**Exercise input:**
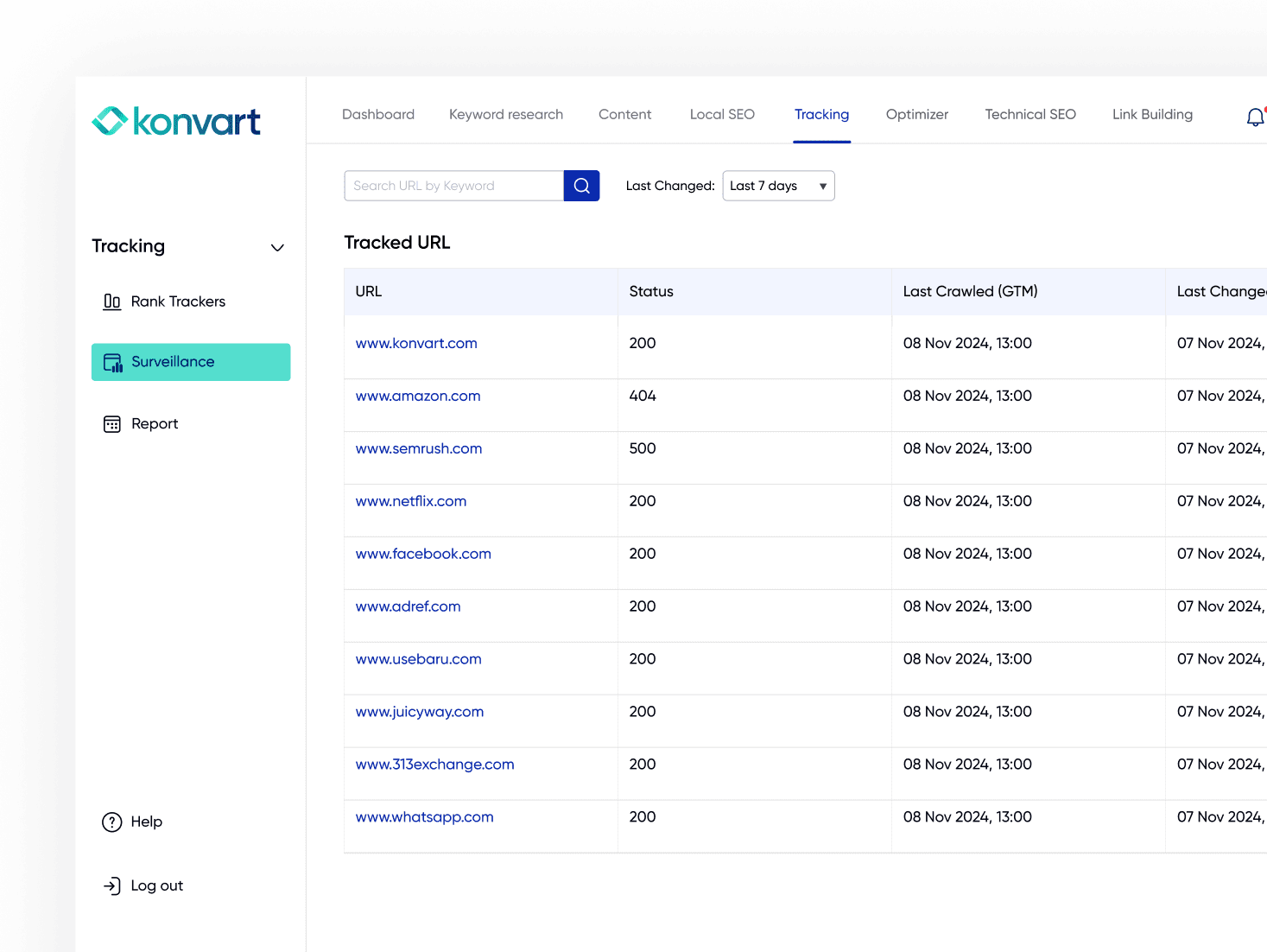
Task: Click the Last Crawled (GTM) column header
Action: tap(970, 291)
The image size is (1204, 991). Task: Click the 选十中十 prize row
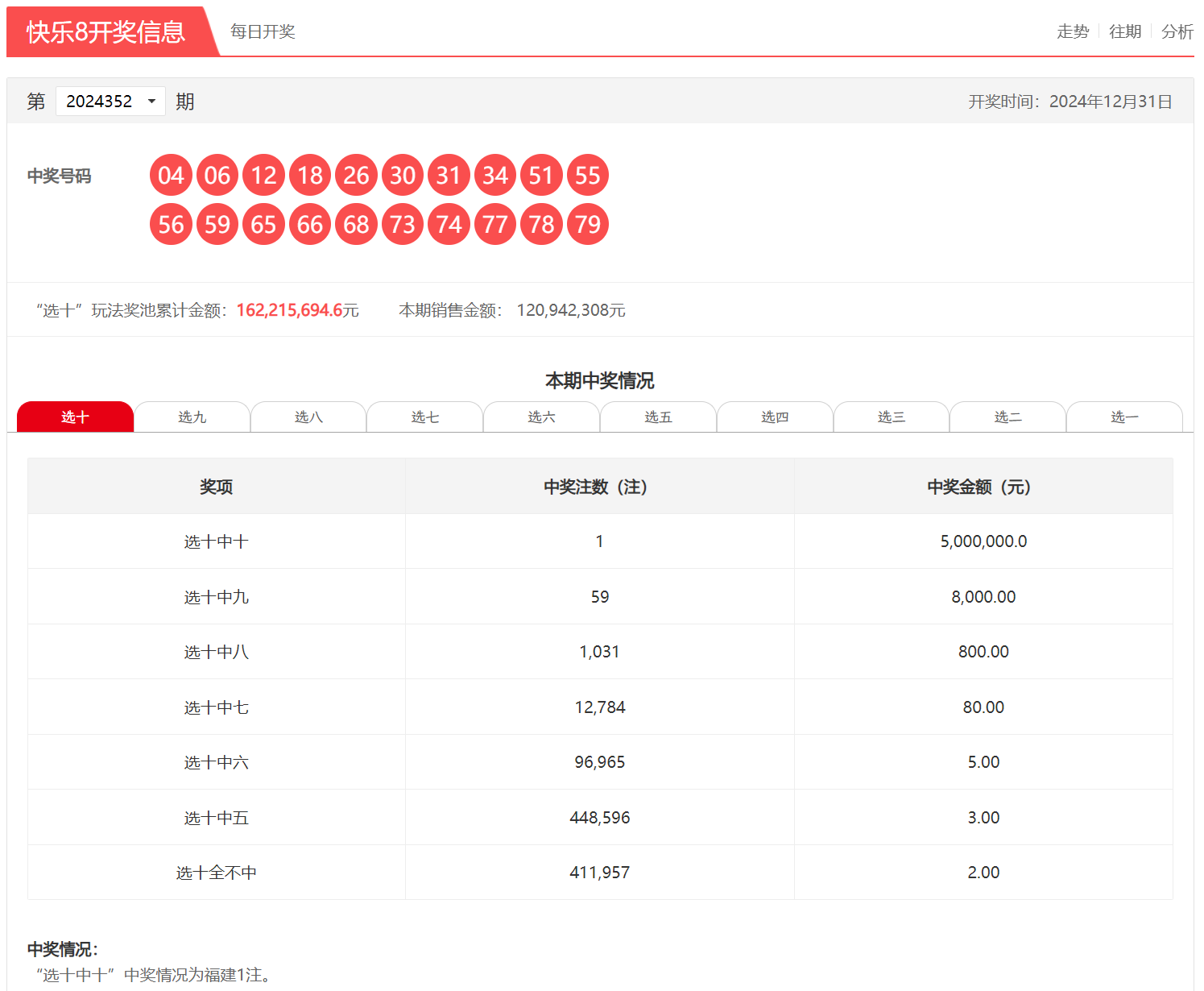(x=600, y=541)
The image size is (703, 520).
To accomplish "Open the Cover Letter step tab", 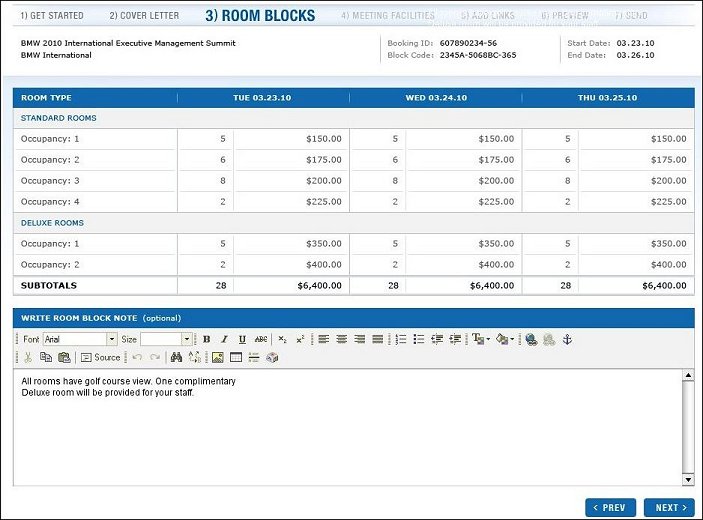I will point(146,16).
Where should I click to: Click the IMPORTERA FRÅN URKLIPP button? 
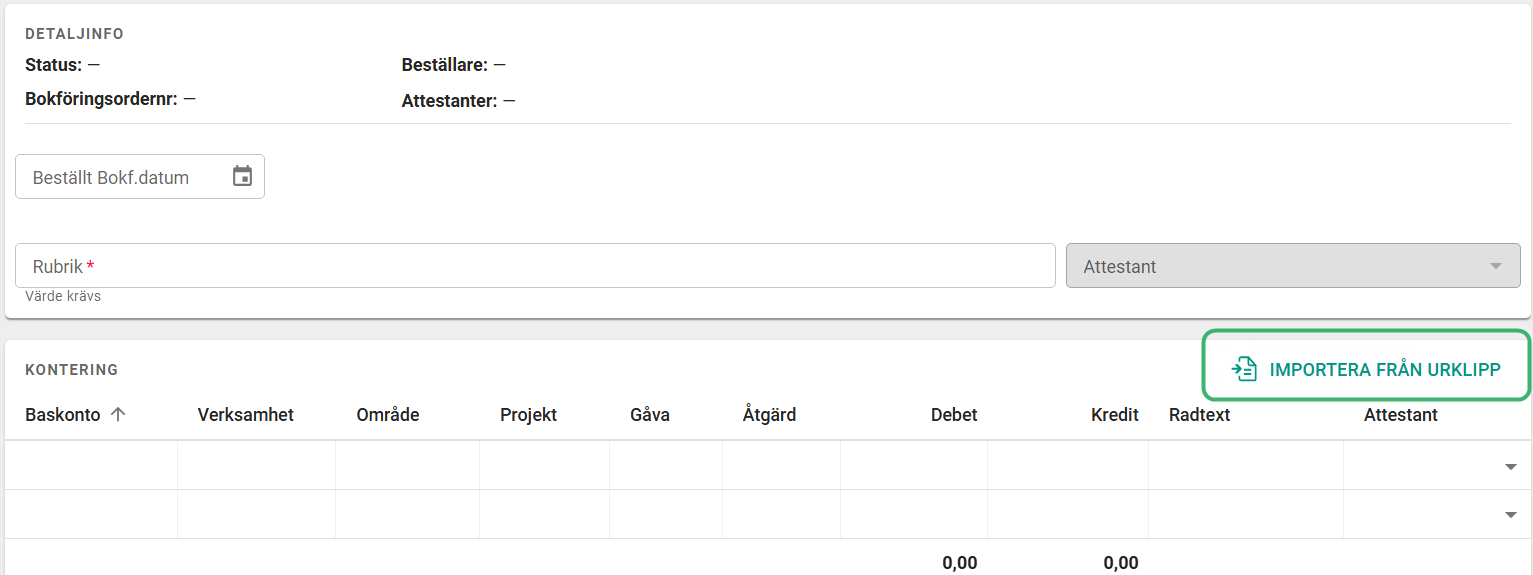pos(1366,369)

**Work to complete:** Word for word, please, restate the lines of the listing from the one holding "Where should I" down to the last line, leaving out any pictures.

**Response to this task:**
Where should I click to: Click the IMPORTERA FRÅN URKLIPP button? 
pos(1366,369)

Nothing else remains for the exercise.